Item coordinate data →
>> start

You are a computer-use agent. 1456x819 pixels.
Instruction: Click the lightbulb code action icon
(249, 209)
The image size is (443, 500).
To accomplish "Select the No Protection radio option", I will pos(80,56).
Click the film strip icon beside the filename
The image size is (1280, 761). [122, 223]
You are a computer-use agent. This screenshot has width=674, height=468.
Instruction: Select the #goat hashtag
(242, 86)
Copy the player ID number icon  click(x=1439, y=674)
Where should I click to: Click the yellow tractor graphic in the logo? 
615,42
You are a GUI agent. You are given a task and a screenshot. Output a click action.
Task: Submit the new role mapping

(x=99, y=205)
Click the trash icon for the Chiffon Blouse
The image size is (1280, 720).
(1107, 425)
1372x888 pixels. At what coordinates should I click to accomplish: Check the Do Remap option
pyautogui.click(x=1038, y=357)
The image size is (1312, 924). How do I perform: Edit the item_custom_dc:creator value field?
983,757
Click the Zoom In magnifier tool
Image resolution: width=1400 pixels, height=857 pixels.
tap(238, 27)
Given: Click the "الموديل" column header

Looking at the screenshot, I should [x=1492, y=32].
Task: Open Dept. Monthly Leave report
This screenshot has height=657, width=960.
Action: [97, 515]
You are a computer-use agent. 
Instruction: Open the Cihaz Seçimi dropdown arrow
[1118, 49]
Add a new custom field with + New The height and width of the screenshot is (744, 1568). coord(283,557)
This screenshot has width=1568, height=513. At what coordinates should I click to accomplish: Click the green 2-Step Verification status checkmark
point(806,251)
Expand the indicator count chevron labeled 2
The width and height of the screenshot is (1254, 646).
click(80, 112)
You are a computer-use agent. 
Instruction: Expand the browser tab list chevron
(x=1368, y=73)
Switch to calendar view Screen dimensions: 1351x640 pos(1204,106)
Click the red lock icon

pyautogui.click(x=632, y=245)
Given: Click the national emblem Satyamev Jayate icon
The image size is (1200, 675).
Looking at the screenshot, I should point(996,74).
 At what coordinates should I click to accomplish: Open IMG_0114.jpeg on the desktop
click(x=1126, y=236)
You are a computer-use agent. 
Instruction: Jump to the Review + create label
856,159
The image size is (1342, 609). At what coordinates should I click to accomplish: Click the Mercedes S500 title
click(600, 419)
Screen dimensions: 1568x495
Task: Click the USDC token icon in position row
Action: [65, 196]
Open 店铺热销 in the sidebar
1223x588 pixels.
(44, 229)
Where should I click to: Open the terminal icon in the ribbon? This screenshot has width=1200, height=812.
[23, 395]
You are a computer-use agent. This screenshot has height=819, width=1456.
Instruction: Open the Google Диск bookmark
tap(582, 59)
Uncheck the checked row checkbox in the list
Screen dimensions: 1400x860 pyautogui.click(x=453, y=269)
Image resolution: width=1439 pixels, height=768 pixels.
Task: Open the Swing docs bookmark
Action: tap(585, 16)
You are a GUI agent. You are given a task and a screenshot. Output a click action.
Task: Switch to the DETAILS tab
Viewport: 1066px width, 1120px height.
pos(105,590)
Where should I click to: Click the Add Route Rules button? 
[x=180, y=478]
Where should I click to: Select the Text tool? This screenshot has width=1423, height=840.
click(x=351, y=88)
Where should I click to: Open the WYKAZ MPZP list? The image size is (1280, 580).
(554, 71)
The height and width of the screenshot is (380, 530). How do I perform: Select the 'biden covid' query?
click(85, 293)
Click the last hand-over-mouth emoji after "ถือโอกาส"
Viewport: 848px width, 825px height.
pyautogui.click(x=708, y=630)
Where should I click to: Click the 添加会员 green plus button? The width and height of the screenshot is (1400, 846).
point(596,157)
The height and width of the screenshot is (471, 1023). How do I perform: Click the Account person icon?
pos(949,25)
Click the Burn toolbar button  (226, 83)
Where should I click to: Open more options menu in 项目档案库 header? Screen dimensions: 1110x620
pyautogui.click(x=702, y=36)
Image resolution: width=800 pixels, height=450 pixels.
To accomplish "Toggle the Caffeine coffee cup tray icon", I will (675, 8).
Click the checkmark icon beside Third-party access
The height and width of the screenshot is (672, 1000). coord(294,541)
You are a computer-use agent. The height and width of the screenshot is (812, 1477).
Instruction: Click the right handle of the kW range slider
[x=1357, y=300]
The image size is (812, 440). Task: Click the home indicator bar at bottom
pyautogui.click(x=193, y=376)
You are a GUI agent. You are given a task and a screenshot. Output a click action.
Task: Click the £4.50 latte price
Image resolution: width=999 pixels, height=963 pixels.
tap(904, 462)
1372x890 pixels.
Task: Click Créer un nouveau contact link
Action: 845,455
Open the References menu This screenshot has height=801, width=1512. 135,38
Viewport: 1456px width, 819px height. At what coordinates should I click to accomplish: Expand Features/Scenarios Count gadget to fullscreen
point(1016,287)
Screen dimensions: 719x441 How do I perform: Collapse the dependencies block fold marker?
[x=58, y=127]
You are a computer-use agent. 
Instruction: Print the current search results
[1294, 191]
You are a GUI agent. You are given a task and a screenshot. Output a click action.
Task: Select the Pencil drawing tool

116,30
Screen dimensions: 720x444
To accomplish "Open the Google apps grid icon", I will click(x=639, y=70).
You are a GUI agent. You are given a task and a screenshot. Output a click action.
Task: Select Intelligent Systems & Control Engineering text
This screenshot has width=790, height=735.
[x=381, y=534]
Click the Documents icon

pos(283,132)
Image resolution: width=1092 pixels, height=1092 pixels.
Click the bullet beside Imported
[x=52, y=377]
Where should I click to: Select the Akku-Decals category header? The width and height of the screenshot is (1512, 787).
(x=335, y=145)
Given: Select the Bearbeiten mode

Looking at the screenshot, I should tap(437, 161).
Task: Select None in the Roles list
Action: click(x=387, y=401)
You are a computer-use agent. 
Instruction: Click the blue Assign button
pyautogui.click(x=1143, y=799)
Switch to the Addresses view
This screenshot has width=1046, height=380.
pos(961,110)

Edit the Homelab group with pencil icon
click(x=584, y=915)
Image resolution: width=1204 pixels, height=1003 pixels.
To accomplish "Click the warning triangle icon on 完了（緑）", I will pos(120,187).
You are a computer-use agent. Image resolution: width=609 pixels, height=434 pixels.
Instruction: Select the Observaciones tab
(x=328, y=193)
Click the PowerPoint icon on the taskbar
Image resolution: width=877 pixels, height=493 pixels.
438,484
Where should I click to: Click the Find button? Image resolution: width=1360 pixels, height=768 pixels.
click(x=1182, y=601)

>> end

What this task involves →
Copy out every line of these items verbatim.

Response to this task →
You are a computer-use agent. 1456x819 pixels.
Instruction: Click the lightbulb code action icon
(249, 209)
The image size is (443, 500).
To accomplish "Select the No Protection radio option", I will pos(80,56).
Click the film strip icon beside the filename
The image size is (1280, 761). [122, 223]
You are a computer-use agent. This screenshot has width=674, height=468.
Instruction: Select the #goat hashtag
(242, 86)
Copy the player ID number icon  click(x=1439, y=674)
Where should I click to: Click the yellow tractor graphic in the logo? 
615,42
You are a GUI agent. You are given a task and a screenshot. Output a click action.
Task: Submit the new role mapping

(x=99, y=205)
Click the trash icon for the Chiffon Blouse
The image size is (1280, 720).
(1107, 425)
1372x888 pixels. At what coordinates should I click to accomplish: Check the Do Remap option
pyautogui.click(x=1038, y=357)
The image size is (1312, 924). How do I perform: Edit the item_custom_dc:creator value field?
983,757
Click the Zoom In magnifier tool
Image resolution: width=1400 pixels, height=857 pixels.
tap(238, 27)
Given: Click the "الموديل" column header

Looking at the screenshot, I should [x=1492, y=32].
Task: Open Dept. Monthly Leave report
This screenshot has height=657, width=960.
Action: [97, 515]
You are a computer-use agent. 
Instruction: Open the Cihaz Seçimi dropdown arrow
[1118, 49]
Add a new custom field with + New The height and width of the screenshot is (744, 1568). coord(283,557)
This screenshot has width=1568, height=513. At what coordinates should I click to accomplish: Click the green 2-Step Verification status checkmark
point(806,251)
Expand the indicator count chevron labeled 2
The width and height of the screenshot is (1254, 646).
click(80, 112)
You are a computer-use agent. 
Instruction: Expand the browser tab list chevron
(x=1368, y=73)
Switch to calendar view Screen dimensions: 1351x640 pos(1204,106)
Click the red lock icon

pyautogui.click(x=632, y=245)
Given: Click the national emblem Satyamev Jayate icon
The image size is (1200, 675).
Looking at the screenshot, I should point(996,74).
 At what coordinates should I click to accomplish: Open IMG_0114.jpeg on the desktop
click(x=1126, y=236)
You are a computer-use agent. 
Instruction: Jump to the Review + create label
856,159
The image size is (1342, 609). At what coordinates should I click to accomplish: Click the Mercedes S500 title
click(600, 419)
Screen dimensions: 1568x495
Task: Click the USDC token icon in position row
Action: [65, 196]
Open 店铺热销 in the sidebar
1223x588 pixels.
(44, 229)
Where should I click to: Open the terminal icon in the ribbon? This screenshot has width=1200, height=812.
[23, 395]
You are a computer-use agent. This screenshot has height=819, width=1456.
Instruction: Open the Google Диск bookmark
tap(582, 59)
Uncheck the checked row checkbox in the list
Screen dimensions: 1400x860 pyautogui.click(x=453, y=269)
Image resolution: width=1439 pixels, height=768 pixels.
Task: Open the Swing docs bookmark
Action: tap(585, 16)
You are a GUI agent. You are given a task and a screenshot. Output a click action.
Task: Switch to the DETAILS tab
Viewport: 1066px width, 1120px height.
pos(105,590)
Where should I click to: Click the Add Route Rules button? 
[x=180, y=478]
Where should I click to: Select the Text tool? This screenshot has width=1423, height=840.
click(x=351, y=88)
Where should I click to: Open the WYKAZ MPZP list? The image size is (1280, 580).
(554, 71)
The height and width of the screenshot is (380, 530). How do I perform: Select the 'biden covid' query?
click(85, 293)
Click the last hand-over-mouth emoji after "ถือโอกาส"
Viewport: 848px width, 825px height.
pyautogui.click(x=708, y=630)
Where should I click to: Click the 添加会员 green plus button? The width and height of the screenshot is (1400, 846).
point(596,157)
The height and width of the screenshot is (471, 1023). How do I perform: Click the Account person icon?
pos(949,25)
Click the Burn toolbar button  (226, 83)
Where should I click to: Open more options menu in 项目档案库 header? Screen dimensions: 1110x620
pyautogui.click(x=702, y=36)
Image resolution: width=800 pixels, height=450 pixels.
To accomplish "Toggle the Caffeine coffee cup tray icon", I will (675, 8).
Click the checkmark icon beside Third-party access
The height and width of the screenshot is (672, 1000). coord(294,541)
You are a computer-use agent. The height and width of the screenshot is (812, 1477).
Instruction: Click the right handle of the kW range slider
[x=1357, y=300]
The image size is (812, 440). Task: Click the home indicator bar at bottom
pyautogui.click(x=193, y=376)
You are a GUI agent. You are given a task and a screenshot. Output a click action.
Task: Click the £4.50 latte price
Image resolution: width=999 pixels, height=963 pixels.
tap(904, 462)
1372x890 pixels.
Task: Click Créer un nouveau contact link
Action: 845,455
Open the References menu This screenshot has height=801, width=1512. 135,38
Viewport: 1456px width, 819px height. At what coordinates should I click to accomplish: Expand Features/Scenarios Count gadget to fullscreen
point(1016,287)
Screen dimensions: 719x441 How do I perform: Collapse the dependencies block fold marker?
[x=58, y=127]
You are a computer-use agent. 
Instruction: Print the current search results
[1294, 191]
You are a GUI agent. You are given a task and a screenshot. Output a click action.
Task: Select the Pencil drawing tool

116,30
Screen dimensions: 720x444
To accomplish "Open the Google apps grid icon", I will click(x=639, y=70).
You are a GUI agent. You are given a task and a screenshot. Output a click action.
Task: Select Intelligent Systems & Control Engineering text
This screenshot has width=790, height=735.
[x=381, y=534]
Click the Documents icon

pos(283,132)
Image resolution: width=1092 pixels, height=1092 pixels.
Click the bullet beside Imported
[x=52, y=377]
Where should I click to: Select the Akku-Decals category header? The width and height of the screenshot is (1512, 787).
(x=335, y=145)
Given: Select the Bearbeiten mode

Looking at the screenshot, I should tap(437, 161).
Task: Select None in the Roles list
Action: click(x=387, y=401)
You are a computer-use agent. 
Instruction: Click the blue Assign button
pyautogui.click(x=1143, y=799)
Switch to the Addresses view
This screenshot has width=1046, height=380.
pos(961,110)

Edit the Homelab group with pencil icon
click(x=584, y=915)
Image resolution: width=1204 pixels, height=1003 pixels.
To accomplish "Click the warning triangle icon on 完了（緑）", I will pos(120,187).
You are a computer-use agent. Image resolution: width=609 pixels, height=434 pixels.
Instruction: Select the Observaciones tab
(x=328, y=193)
Click the PowerPoint icon on the taskbar
Image resolution: width=877 pixels, height=493 pixels.
438,484
Where should I click to: Click the Find button? Image resolution: width=1360 pixels, height=768 pixels.
click(x=1182, y=601)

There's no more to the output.